What investigation results would you like to see in this patient with Vasculitis? (general approach)

A

Bloods: anaemia, neutrophilia, raised ESR (often >70), renal impairment, ANCA, anti-GBM, cryoglobulin if hx suggestive.

Urine: dysmorphic RBCs, casts, proteinuria

Imaging: CXR (bilateral diffuse infiltrate). mesenteric/coronary artery bead-like aneurysms in PAN…etc.

Biopsy results: e.g. crescentic GN in Anti-GBM syndrome, TAB, sural nerve biopsy in Churg Strauss.

18
Q

What is your approach to managing this patient with Vasculitis? (main focus = non-pharm + monitoring)

A

Goals: confirm Dx, maintenance of remission, screen & Mx complications

Confirm Dx: review biopsy, blood, urine, imagings.

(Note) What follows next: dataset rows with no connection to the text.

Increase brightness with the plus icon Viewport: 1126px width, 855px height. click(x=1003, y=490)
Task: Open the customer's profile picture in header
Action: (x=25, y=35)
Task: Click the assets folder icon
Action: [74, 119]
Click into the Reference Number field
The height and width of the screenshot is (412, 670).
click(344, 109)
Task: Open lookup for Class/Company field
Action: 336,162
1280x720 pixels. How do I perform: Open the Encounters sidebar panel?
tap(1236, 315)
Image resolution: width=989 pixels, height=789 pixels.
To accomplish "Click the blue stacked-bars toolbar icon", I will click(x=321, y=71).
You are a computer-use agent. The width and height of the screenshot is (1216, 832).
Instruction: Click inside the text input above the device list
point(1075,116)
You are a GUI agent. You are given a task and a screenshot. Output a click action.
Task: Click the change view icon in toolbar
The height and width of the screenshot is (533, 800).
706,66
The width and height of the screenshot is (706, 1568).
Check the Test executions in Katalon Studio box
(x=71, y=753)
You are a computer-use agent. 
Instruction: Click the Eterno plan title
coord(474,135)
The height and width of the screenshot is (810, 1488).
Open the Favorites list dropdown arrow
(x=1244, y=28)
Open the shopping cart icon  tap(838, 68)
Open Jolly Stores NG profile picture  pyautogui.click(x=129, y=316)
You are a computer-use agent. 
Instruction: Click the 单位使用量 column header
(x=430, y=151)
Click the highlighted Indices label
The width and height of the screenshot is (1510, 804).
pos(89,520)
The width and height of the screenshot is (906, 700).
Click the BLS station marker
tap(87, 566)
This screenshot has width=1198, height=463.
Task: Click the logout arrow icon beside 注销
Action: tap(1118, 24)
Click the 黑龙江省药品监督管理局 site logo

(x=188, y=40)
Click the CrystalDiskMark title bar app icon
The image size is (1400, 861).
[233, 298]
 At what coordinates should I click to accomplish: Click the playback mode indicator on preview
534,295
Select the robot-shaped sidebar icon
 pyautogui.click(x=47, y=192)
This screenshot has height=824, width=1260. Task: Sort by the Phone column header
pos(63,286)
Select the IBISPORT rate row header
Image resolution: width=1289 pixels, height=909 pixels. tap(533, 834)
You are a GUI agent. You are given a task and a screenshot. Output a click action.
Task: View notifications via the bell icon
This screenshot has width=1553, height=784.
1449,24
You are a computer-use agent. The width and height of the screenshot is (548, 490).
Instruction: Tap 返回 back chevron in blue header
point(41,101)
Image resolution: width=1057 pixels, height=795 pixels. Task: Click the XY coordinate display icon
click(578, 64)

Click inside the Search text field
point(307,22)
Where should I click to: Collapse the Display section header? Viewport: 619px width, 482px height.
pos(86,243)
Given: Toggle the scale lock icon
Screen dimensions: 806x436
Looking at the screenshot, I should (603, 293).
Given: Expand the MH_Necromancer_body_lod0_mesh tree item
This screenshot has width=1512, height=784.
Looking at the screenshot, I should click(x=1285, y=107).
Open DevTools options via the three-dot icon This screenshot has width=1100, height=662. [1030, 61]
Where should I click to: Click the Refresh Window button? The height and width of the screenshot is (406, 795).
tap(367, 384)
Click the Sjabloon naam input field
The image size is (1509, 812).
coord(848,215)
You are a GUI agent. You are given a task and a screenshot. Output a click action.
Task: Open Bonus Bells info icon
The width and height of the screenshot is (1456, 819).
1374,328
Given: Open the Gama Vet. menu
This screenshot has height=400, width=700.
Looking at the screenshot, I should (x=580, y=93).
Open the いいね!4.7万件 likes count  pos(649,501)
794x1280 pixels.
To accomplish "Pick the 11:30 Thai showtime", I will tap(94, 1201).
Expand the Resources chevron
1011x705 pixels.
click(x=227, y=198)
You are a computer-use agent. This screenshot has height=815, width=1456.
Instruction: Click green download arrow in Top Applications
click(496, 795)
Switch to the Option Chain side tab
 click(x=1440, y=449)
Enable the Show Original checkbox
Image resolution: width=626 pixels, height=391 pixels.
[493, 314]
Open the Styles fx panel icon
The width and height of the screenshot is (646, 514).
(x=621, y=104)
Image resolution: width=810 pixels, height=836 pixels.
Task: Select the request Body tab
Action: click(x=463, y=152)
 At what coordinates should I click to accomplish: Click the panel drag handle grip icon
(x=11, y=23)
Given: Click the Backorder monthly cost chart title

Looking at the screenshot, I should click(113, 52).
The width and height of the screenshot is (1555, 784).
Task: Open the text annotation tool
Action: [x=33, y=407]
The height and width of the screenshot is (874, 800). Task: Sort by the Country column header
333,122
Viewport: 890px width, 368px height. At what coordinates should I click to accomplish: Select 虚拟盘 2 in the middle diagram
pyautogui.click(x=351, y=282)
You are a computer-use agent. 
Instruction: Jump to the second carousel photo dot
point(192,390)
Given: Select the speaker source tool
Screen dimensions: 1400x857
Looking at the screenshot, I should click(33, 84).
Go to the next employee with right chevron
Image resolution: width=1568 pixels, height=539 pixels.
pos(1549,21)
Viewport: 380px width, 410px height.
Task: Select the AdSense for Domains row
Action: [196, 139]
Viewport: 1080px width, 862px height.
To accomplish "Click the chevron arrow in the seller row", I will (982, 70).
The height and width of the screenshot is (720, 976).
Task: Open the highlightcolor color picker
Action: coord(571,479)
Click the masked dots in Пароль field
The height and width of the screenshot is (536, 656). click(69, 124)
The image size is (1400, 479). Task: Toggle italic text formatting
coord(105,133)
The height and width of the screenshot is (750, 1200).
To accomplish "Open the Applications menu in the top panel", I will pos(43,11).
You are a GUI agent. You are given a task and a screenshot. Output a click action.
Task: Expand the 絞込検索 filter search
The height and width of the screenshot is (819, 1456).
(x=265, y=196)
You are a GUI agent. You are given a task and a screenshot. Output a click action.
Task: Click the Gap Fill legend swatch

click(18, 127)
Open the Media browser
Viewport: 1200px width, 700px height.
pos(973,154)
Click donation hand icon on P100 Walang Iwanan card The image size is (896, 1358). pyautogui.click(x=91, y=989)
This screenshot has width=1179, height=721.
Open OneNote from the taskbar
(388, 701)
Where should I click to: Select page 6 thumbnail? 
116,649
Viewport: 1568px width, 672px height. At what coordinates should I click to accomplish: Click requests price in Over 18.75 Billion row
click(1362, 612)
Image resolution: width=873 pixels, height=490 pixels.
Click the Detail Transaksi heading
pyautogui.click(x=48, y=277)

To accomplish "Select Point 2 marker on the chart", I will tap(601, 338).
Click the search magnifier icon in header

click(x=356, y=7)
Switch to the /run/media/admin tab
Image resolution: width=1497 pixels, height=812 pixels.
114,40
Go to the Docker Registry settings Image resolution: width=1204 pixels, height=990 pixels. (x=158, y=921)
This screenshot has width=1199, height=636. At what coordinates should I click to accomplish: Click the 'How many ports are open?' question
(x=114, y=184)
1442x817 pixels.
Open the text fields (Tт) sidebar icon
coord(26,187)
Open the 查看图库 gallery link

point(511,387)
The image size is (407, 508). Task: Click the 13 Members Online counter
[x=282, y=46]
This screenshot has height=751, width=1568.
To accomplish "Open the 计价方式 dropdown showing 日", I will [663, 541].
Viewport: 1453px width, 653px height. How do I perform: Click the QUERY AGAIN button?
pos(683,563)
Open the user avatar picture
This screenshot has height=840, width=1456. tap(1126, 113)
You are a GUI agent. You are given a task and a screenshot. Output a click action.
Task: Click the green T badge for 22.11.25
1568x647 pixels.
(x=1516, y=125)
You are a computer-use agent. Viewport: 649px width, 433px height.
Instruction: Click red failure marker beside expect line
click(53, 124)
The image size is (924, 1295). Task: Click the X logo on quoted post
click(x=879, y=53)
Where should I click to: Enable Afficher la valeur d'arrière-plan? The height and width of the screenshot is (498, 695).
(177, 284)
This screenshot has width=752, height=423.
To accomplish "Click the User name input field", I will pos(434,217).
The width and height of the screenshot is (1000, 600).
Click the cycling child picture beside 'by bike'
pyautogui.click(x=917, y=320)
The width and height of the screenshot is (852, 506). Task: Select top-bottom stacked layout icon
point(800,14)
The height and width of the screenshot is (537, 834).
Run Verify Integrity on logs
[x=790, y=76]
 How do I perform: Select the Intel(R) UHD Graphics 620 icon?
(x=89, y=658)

A: screen & treat underlying depression, consider alternative meds if on causative agents (e.g. lasix), consider investigating for underlying CTD, viral (HIV/Hepatitis) - i.e. causes of 2ndary vasculitis.

S: screen for complications

  • Steroid related complications: OP, Diabetes, Dyslipidaemia, HTN, Infections, PUD
  • ImmSx: cytopaenia, haemorrhagic cystitis
  • Vascular complications: IHD, PVD, CVA - guided by symptoms. Start with ECG, Bloods/Urine for renal failure/GN, CXR/CT to look for evidence of pulmonary involvement.

T: Non-pharm

  • Educate - complications of disease, meds, prognosis
  • CV risk factor Mx: weight loss, smoking cessation, diet, exercise
  • Infection prophylaxis/precautions/vaccines
  • Steroid plan - written document
  • Osteoporosis - DEXA, VitD, Calcium, Bisphosphonate/Denosumab.
  • Fertility (Cyclophosphamide - counseling, sperm/ovum banking)
  • Malignancy screening - annual full skin exam, age-appropriate malignancy screening + monitor for Haematuria (Cyclophosphamide - bladder Ca)

T: Pharm

  • Induce remission with High-dose Prednisolone +/- ImmSx (usually Cyclophosphamide)
  • Maintenance: slow reduction of steroids + steroid sparing immSx
  • Mesna if Cyclophosphamide (uroprotection)
  • Consider Bactrim prophylaxis

Involve family, GP and ensure continued support & motivation

Ensure f/u and screen for drug toxicity & complications of disease as aforementioned.